Presence of lobular carcinoma in situ does not increase local recurrence in patients treated with breast-conserving therapy.

BACKGROUND

Lobular carcinoma in situ (LCIS) is known to be a risk factor for the development of invasive breast cancer. Debate continues as to whether LCIS is also a precursor lesion. We hypothesized that, if LCIS were a precursor, its presence in the lumpectomy specimen, particularly at the margin, could increase local recurrence (LR) after breast-conserving therapy (BCT).

METHODS

2894 patients treated with BCT for ductal carcinoma in situ (DCIS), stage I or II breast cancer between 1/80 and 5/07 were identified. Patients with DCIS or invasive cancer at the margins or those receiving neoadjuvant therapy were excluded. Group A had 290 patients with LCIS in the lumpectomy; 84 had LCIS at the final margin. Group B included 2604 patients with no evidence of LCIS.

RESULTS

Median patient age in group A and B was 57 and 58 years, respectively (P = 0.05); 12% and 13%, respectively, of patients in group A and B had margins <2 mm (P = NS). The histologic distribution of tumor types in group A was lobular in 47.2%, ductal in 34.5%, DCIS in 11.4%, and other invasive histologies in 6.9%, compared with 4.1%, 76.3%,13.6%, and 6.0% for group B, respectively (P < 0.0001). There was no significant difference between the groups in tumor-node-metastasis (TNM) stage.
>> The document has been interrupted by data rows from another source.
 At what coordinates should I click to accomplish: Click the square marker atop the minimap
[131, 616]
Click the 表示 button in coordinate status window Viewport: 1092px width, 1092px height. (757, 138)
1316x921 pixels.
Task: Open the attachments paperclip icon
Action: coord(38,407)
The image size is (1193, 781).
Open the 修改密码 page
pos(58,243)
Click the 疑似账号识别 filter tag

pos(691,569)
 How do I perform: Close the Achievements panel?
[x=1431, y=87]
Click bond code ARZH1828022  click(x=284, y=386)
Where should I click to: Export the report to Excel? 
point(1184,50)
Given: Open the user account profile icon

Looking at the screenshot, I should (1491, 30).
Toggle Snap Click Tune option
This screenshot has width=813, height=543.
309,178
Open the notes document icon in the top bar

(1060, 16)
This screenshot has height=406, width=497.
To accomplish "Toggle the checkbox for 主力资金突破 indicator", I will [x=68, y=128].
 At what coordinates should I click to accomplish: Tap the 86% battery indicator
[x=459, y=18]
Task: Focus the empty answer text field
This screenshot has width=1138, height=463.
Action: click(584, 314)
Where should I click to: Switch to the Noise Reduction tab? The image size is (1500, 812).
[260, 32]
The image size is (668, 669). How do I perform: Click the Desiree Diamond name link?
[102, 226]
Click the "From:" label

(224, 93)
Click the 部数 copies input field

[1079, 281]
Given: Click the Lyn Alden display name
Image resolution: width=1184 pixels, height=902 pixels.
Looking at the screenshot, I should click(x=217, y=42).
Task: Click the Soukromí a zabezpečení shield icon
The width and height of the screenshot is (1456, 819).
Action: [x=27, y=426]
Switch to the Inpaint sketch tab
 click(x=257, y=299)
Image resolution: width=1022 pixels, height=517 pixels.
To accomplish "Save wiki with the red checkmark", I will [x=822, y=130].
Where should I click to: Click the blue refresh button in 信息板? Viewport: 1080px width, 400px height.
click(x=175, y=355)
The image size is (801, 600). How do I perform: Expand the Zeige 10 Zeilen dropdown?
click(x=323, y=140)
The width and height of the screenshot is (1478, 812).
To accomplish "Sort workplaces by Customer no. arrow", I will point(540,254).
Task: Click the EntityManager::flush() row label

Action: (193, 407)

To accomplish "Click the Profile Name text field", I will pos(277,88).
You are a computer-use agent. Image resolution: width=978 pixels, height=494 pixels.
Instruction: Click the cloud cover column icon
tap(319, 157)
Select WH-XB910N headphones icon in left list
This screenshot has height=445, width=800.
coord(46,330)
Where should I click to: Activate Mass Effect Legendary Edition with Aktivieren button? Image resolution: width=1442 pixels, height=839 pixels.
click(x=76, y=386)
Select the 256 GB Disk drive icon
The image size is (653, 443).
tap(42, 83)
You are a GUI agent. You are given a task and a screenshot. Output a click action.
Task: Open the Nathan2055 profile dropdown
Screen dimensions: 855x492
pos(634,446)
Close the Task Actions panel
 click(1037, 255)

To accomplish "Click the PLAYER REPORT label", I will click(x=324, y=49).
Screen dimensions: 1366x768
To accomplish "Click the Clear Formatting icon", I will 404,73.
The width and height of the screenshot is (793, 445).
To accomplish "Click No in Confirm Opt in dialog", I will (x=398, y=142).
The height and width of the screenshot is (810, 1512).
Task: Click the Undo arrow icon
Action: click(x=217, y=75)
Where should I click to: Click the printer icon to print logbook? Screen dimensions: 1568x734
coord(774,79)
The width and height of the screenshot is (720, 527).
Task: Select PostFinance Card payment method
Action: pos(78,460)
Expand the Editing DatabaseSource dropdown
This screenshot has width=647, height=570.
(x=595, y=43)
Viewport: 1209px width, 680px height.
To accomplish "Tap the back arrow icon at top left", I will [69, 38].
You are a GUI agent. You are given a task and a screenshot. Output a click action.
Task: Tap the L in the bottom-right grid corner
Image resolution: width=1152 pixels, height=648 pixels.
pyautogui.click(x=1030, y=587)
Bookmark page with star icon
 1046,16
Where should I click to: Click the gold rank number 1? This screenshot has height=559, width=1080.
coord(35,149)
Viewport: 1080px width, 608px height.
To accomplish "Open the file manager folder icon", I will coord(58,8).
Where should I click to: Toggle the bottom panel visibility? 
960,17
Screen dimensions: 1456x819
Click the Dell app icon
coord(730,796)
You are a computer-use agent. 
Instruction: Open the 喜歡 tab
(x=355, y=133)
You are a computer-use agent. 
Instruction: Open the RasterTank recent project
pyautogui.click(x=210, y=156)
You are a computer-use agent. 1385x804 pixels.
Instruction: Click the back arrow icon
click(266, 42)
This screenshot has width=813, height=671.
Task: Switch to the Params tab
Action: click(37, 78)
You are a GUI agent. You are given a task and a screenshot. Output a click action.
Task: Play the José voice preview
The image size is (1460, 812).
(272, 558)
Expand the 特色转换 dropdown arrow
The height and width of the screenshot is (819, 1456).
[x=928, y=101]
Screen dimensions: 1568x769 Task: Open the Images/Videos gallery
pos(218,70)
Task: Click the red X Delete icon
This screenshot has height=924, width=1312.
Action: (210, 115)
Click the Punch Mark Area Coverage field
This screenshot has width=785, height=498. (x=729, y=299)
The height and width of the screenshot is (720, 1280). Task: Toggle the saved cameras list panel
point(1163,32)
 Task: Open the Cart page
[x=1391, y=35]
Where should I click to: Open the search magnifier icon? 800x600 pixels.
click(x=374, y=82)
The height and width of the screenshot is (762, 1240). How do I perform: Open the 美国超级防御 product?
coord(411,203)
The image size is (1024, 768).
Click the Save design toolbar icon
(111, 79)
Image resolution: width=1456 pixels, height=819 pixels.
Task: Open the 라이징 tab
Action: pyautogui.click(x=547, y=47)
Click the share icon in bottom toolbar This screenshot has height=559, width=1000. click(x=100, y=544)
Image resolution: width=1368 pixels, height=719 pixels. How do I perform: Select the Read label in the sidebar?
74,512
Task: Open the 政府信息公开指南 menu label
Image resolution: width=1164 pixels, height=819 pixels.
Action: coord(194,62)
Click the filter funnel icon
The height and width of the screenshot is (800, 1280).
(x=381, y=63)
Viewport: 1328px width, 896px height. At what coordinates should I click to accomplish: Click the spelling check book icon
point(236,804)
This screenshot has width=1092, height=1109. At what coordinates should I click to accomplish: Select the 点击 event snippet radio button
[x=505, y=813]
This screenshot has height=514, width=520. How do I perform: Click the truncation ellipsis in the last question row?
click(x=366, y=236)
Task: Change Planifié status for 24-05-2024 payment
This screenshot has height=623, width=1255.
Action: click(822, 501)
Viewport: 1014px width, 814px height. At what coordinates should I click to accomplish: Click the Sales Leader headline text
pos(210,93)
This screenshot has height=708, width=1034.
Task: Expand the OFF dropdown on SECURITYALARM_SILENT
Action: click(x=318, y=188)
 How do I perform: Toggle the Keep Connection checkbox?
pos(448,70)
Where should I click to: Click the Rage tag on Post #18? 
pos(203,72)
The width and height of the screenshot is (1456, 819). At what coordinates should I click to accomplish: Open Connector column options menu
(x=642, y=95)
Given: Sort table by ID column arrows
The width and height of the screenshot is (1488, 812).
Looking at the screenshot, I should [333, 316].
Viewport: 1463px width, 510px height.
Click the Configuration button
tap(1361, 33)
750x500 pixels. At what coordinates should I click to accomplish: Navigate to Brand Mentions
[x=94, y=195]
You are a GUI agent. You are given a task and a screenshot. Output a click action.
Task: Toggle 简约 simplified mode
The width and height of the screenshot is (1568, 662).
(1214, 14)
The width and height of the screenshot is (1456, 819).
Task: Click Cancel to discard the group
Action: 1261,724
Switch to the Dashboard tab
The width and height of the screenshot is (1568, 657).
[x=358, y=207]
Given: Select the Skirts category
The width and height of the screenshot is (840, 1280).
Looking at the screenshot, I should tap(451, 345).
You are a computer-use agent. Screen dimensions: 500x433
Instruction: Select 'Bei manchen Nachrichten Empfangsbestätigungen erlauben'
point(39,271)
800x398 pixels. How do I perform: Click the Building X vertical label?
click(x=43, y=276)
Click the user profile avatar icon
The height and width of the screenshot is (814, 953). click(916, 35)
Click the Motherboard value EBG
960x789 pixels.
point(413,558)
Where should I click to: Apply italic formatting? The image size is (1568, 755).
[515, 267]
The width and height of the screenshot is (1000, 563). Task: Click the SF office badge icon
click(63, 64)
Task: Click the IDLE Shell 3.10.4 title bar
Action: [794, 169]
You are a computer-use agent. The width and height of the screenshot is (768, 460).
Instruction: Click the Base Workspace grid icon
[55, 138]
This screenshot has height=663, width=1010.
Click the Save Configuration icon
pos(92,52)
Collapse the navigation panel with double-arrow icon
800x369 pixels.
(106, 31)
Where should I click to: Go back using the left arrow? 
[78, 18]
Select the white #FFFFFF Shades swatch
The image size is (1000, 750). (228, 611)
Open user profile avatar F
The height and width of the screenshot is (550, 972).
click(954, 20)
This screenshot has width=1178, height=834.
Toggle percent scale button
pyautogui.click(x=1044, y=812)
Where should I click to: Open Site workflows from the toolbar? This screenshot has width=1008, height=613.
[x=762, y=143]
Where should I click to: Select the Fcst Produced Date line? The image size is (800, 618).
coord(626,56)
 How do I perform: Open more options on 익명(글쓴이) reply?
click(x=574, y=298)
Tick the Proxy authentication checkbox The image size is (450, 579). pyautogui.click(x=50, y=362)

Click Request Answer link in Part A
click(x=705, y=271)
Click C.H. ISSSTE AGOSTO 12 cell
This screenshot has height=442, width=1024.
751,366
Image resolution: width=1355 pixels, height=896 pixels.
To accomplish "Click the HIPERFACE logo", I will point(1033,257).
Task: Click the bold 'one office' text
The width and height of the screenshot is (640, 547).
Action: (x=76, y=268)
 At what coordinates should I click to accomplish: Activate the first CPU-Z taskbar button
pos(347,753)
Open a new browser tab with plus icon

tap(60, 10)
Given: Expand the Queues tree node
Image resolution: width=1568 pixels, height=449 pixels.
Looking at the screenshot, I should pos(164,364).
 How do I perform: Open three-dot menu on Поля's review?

The crude rate of LR was 4.5% in group A and 3.8% in group B (P = NS). Five- and 10-year actuarial LR rates for LCIS at the margin were 6% and 6%, 1% and 15% for LCIS present but not at the margin, and 2% and 6% for no LCIS (P = NS), for group A and B, respectively. In multivariate analysis, menopausal status and adjuvant therapy use were significant predictors of LR. LCIS, either in the specimen or at the margin, was not significantly associated with LR.

CONCLUSION

Presence of LCIS, even at the margin, in BCT specimens does not have an impact on LR. Re-excision is not indicated if LCIS is present or close to margin surfaces. These findings do not support consideration of LCIS as a precursor to the development of invasive lesions.